MMLU
MMLU
Description
MMLU (Measuring Massive Multitask Language Understanding) is an environment for evaluating broad academic knowledge across 57 subjects. Based on the MMLU benchmark by Hendrycks et al., it covers subjects ranging from elementary mathematics and US history to professional-level law, medicine, and computer science.
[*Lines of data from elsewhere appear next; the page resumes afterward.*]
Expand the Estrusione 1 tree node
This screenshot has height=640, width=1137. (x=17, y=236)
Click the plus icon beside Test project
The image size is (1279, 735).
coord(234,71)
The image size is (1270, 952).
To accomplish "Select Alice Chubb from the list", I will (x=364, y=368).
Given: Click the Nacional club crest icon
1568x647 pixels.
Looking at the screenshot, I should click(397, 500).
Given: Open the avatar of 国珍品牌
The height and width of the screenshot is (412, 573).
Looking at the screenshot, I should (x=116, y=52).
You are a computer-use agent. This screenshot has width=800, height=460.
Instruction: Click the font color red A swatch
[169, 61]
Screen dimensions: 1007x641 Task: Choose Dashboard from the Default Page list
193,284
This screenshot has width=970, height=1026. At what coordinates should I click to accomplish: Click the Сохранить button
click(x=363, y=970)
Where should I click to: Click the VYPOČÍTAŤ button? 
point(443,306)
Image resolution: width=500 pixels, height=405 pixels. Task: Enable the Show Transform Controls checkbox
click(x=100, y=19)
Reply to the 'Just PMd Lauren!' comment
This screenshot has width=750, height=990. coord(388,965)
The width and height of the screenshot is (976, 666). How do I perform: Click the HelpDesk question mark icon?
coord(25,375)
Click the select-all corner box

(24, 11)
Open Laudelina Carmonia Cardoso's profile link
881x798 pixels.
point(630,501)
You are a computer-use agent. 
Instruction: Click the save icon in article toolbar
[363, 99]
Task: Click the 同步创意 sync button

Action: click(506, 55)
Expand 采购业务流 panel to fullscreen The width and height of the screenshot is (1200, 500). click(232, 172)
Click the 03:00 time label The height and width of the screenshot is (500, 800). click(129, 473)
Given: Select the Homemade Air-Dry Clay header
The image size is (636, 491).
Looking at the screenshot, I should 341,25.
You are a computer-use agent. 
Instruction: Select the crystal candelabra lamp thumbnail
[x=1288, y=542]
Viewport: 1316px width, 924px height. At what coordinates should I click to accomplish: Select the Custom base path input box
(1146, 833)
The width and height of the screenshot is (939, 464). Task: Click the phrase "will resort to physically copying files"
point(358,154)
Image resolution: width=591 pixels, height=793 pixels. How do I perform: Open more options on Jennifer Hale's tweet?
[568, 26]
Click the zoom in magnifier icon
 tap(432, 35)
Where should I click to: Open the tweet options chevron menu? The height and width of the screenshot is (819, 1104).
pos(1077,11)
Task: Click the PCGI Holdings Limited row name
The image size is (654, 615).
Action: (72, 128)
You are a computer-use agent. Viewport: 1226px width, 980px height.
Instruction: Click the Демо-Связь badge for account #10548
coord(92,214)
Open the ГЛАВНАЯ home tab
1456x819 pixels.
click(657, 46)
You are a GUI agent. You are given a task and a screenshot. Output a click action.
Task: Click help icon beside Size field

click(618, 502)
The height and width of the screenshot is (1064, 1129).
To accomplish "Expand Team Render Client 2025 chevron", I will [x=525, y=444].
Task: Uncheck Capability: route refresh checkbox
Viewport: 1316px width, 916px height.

Each task is a four-option multiple-choice question evaluated by exact letter match.
Capabilities
- Broad academic knowledge across 57 subjects
- Multiple-choice question answering (A/B/C/D)
- STEM, humanities, social sciences, and professional domains
Compute Requirements
Agents are given a standard environment with no sandbox or file system access.
License
MIT.
Tasks
There are four splits in this environment:
- test: 14,042 tasks
- validation: 1,531 tasks
- dev: 285 tasks (5 per subject, for few-shot)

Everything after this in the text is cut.